Stand: 02.06.2025 21:21 Uhr

Als Karin und Hans-Peter Mielke ihr Haus in der Gartenstraße kauften, kannten sie dessen Geschichte nicht. Mit einem Historiker und Hilfe aus Israel gingen sie auf Spurensuche - und stießen auch auf Hans Calmeyer.

Von Susanne Schäfer

Es ist derselbe Terrazzoboden, dieselbe Holztreppe, über die Henny Hirsch vor fast 100 Jahren gegangen ist - so wie jetzt ihre Ururenkelin May Ron. Die 31-jährige May ist aus Tel Aviv zu Besuch in Quakenbrück (Landkreis Osnabrück). Ihr Opa Usi Ron hat sie auf diese Reise mitgenommen. Er selbst ist schon über 80 Jahre alt und möchte, dass seine Enkel die Geschichte der Familie kennenlernen. Und diese Geschichte hat ihre Wurzeln auch in Quakenbrück, in der Gartenstraße 8.

Usi Ron und seine Enkeltochter May Ron.

Usi Ron und seine Enkeltochter May zu Besuch in Quakenbrück.

Schreck nach dem Kauf

Dort leben seit 25 Jahren Hans-Peter und Karin Mielke. Nach dem Kauf entdecken sie auf dem Dachboden den alten Bauplan und erfahren von einer Nachbarin, dass hier einst die jüdische Familie Hirsch gelebt hat. Kein gutes Gefühl für das Ehepaar, Hans-Peter kommt ins Nachdenken: "Für mich war ganz klar die Frage, ob wir das Haus überhaupt bewohnen können. Wurde das Haus der jüdischen Familie eventuell weggenommen - unrechtmäßig?"

Ein Anruf aus Israel

Sie wenden sich an den Künstler Gunter Demnig und entscheiden sich dazu, Stolpersteine vor ihrem Haus zu verlegen. Einen Artikel darüber liest Usi Ron in Israel. Er recherchiert die Telefonnummer und greift zum Hörer. In der Gartenstraße 8 klingelt es. "Was ein Glück, dass Usi die Initiative ergriffen und sich bei uns gemeldet hat", sagt Karin Mielke heute. Denn Usi Ron ist sich sicher: Die Namen auf den Stolpersteinen - Siegfried, Recha, Ruth, Olga, Henriette und Fritz Hirsch - gehören zu seiner Familie.

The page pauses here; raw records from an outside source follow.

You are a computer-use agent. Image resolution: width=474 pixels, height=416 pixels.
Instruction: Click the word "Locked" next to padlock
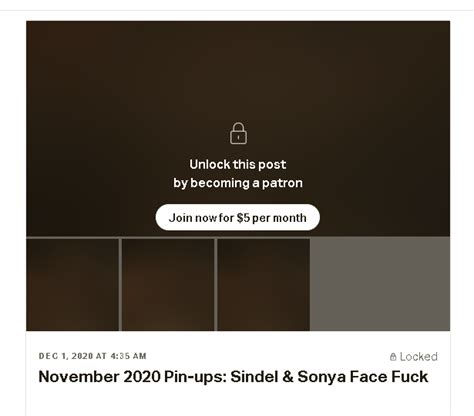click(419, 357)
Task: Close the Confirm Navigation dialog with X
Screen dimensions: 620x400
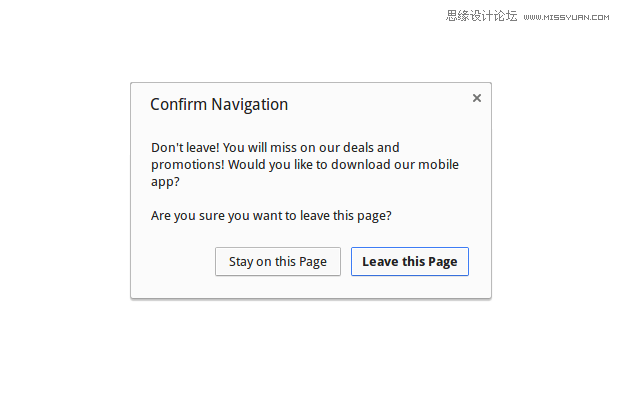Action: coord(477,98)
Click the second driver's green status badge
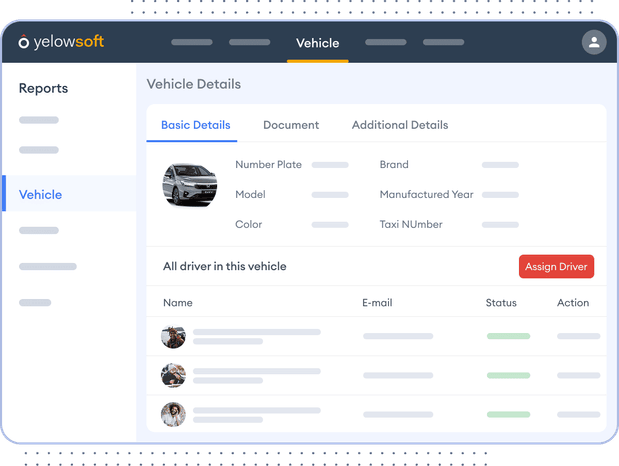The width and height of the screenshot is (619, 466). coord(508,375)
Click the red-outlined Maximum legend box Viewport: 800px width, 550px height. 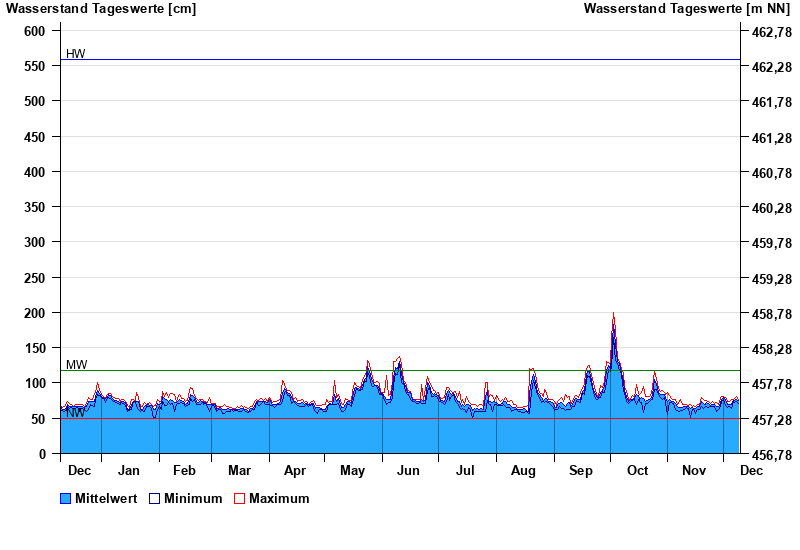point(239,498)
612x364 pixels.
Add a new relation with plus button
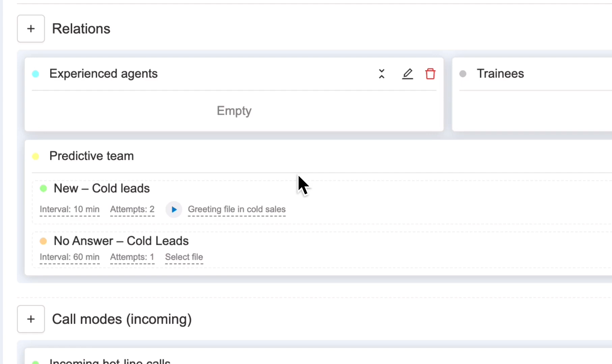[31, 29]
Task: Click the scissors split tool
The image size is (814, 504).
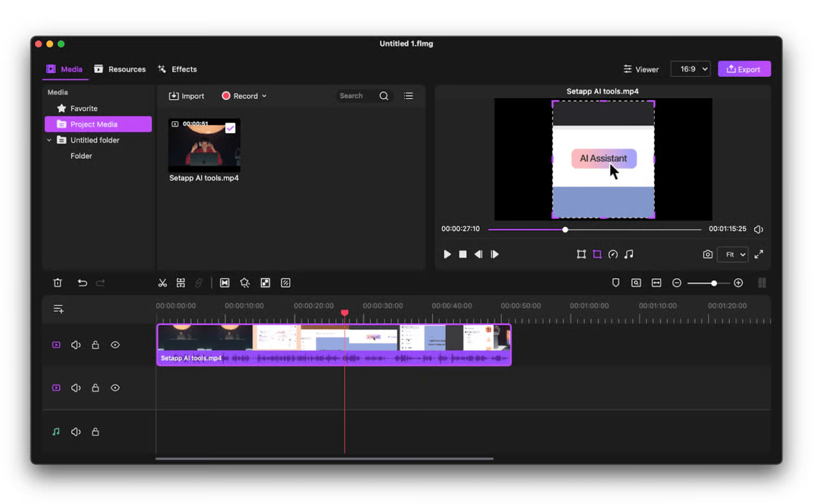Action: [x=162, y=283]
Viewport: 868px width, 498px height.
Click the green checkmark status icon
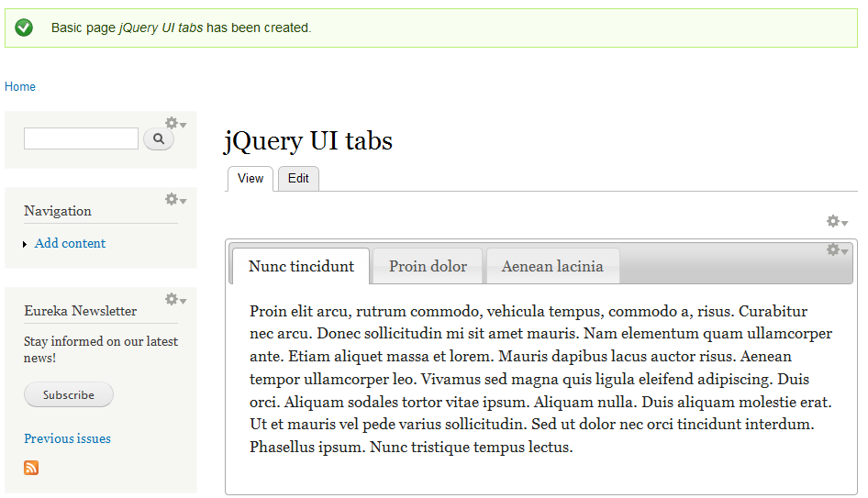24,28
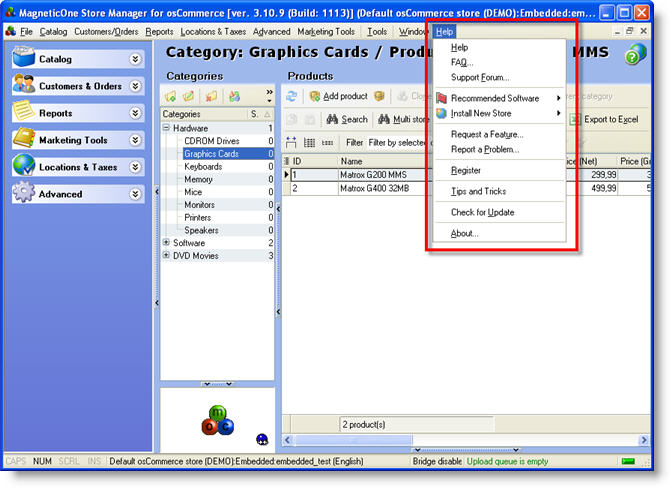The image size is (670, 487).
Task: Click the Search binoculars button
Action: coord(347,119)
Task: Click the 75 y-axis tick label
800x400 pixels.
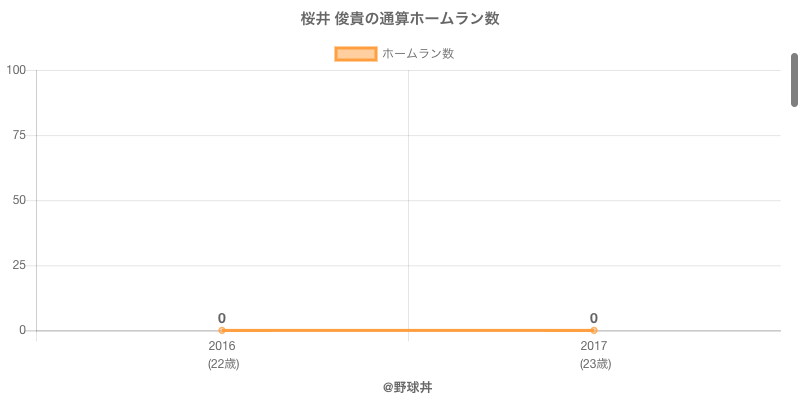Action: pos(19,135)
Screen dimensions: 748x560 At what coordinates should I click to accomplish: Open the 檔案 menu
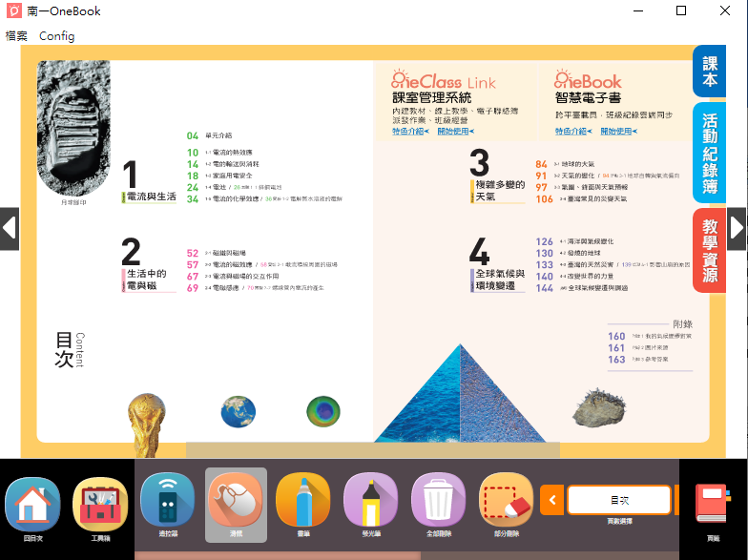click(16, 35)
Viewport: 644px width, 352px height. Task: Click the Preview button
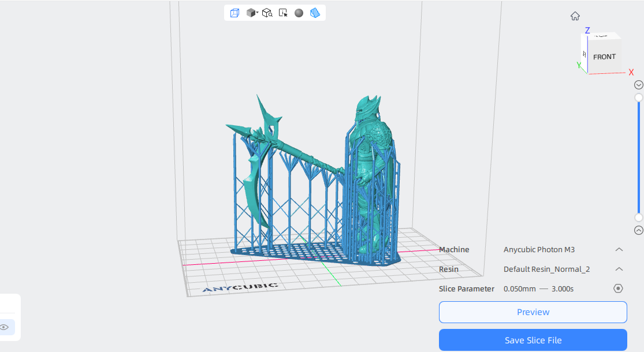(533, 312)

Stolpersteine vor dem Haus in der Gartenstraße 8 in Quakenbrück.

Sechs Stolpersteine liegen vor dem Haus der Familie Mielke in Quakenbrück.

Ein Buch über Henny Hirsch

Seine Frau Rina Hirsch ist die Tochter von Henriette, die von allen Henny genannt wurde. Bei der weiteren Spurensuche hilft der pensionierte Lehrer und Historiker Karl Kassenbrock aus Osnabrück. Er hat über Henny Hirsch ein Buch geschrieben. Denn sie war die Sekretärin des Judenretters Hans Calmeyer, mit dem sich Kassenbrock seit vielen Jahren beschäftigt.

Historiker Karl Kassenbrock

Karl Kassenbrock hat das Buch "Unbehaust" über die Geschichte von Henriette Hirsch geschrieben.

Die Familie verkauft das Haus

Die Hochzeit von Henny Hirsch und Heinz Koppel 1938 ist das letzte Fest in der Gartenstraße 8 in Quakenbrück, bevor die Familie das Haus verkauft. Hennys Geschwister sind zu diesem Zeitpunkt schon nach Palästina und Südafrika ausgewandert, berichtet Kassenbrock. "Niemand in ihrer Situation konnte dort freiwillig irgendetwas machen. Es war eine Zwangssituation, und sie haben versucht, diese so gut wie möglich für sich zu lösen", sagt er. "Es ist zu einem offiziellen Verkauf gekommen, keine Zwangsenteignung. Aber, dass das reguläre Umstände gewesen sind, das kann man ganz bestimmt nicht sagen."

Nächste Station Amsterdam

Nach dem Verkauf geht Hennys Geschichte in Amsterdam weiter. Dort lebt sie mit ihrem Mann Heinz Koppel. Und trifft dort - vermutlich zufällig - ihren früheren Arbeitgeber Hans Calmeyer wieder, erklärt Kassenbrock. "Es gibt keine konkreten Beweise in Form von Akten, aber die Erzählungen beider Familien deuten daraufhin, dass Hans Calmeyer einen maßgeblichen Anteil an der Rettung von Henny, Heinz und ihrer Tochter hatte."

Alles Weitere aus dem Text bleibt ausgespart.